Dataset entries:
========================================================================

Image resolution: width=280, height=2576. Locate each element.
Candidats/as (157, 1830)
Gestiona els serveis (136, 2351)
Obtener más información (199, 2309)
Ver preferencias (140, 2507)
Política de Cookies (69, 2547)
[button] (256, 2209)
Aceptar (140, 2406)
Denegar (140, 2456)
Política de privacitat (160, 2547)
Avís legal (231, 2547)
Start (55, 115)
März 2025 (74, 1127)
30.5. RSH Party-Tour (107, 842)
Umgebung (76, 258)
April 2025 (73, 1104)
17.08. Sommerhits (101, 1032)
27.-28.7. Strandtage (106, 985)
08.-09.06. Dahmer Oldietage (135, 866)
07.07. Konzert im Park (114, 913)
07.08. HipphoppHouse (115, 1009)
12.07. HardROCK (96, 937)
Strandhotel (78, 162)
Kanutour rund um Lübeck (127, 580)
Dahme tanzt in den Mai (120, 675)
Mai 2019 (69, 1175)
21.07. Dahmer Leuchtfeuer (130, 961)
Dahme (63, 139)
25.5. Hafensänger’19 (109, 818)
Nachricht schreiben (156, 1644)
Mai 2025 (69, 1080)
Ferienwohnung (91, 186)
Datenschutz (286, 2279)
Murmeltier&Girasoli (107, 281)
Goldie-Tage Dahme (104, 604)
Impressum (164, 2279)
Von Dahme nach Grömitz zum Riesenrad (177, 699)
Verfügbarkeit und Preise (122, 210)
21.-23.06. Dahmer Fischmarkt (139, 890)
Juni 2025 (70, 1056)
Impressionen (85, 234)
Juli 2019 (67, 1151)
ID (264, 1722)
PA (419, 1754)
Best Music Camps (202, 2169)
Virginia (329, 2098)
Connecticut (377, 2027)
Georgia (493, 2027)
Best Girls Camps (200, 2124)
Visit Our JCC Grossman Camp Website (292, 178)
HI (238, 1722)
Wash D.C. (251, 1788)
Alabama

========================================================================

Copy all the entries verbatim.

* Worked solution
Image resolution: width=280, height=2576. Locate each element.
Candidats/as (157, 1830)
Gestiona els serveis (136, 2351)
Obtener más información (199, 2309)
Ver preferencias (140, 2507)
Política de Cookies (69, 2547)
[button] (256, 2209)
Aceptar (140, 2406)
Denegar (140, 2456)
Política de privacitat (160, 2547)
Avís legal (231, 2547)
Start (55, 115)
März 2025 (74, 1127)
30.5. RSH Party-Tour (107, 842)
Umgebung (76, 258)
April 2025 (73, 1104)
17.08. Sommerhits (101, 1032)
27.-28.7. Strandtage (106, 985)
08.-09.06. Dahmer Oldietage (135, 866)
07.07. Konzert im Park (114, 913)
07.08. HipphoppHouse (115, 1009)
12.07. HardROCK (96, 937)
Strandhotel (78, 162)
Kanutour rund um Lübeck (127, 580)
Dahme tanzt in den Mai (120, 675)
Mai 2019 (69, 1175)
21.07. Dahmer Leuchtfeuer (130, 961)
Dahme (63, 139)
25.5. Hafensänger’19 (109, 818)
Nachricht schreiben (156, 1644)
Mai 2025 (69, 1080)
Ferienwohnung (91, 186)
Datenschutz (286, 2279)
Murmeltier&Girasoli (107, 281)
Goldie-Tage Dahme (104, 604)
Impressum (164, 2279)
Von Dahme nach Grömitz zum Riesenrad (177, 699)
Verfügbarkeit und Preise (122, 210)
21.-23.06. Dahmer Fischmarkt (139, 890)
Juni 2025 (70, 1056)
Impressionen (85, 234)
Juli 2019 (67, 1151)
ID (264, 1722)
PA (419, 1754)
Best Music Camps (202, 2169)
Virginia (329, 2098)
Connecticut (377, 2027)
Georgia (493, 2027)
Best Girls Camps (200, 2124)
Visit Our JCC Grossman Camp Website (292, 178)
HI (238, 1722)
Wash D.C. (251, 1788)
Alabama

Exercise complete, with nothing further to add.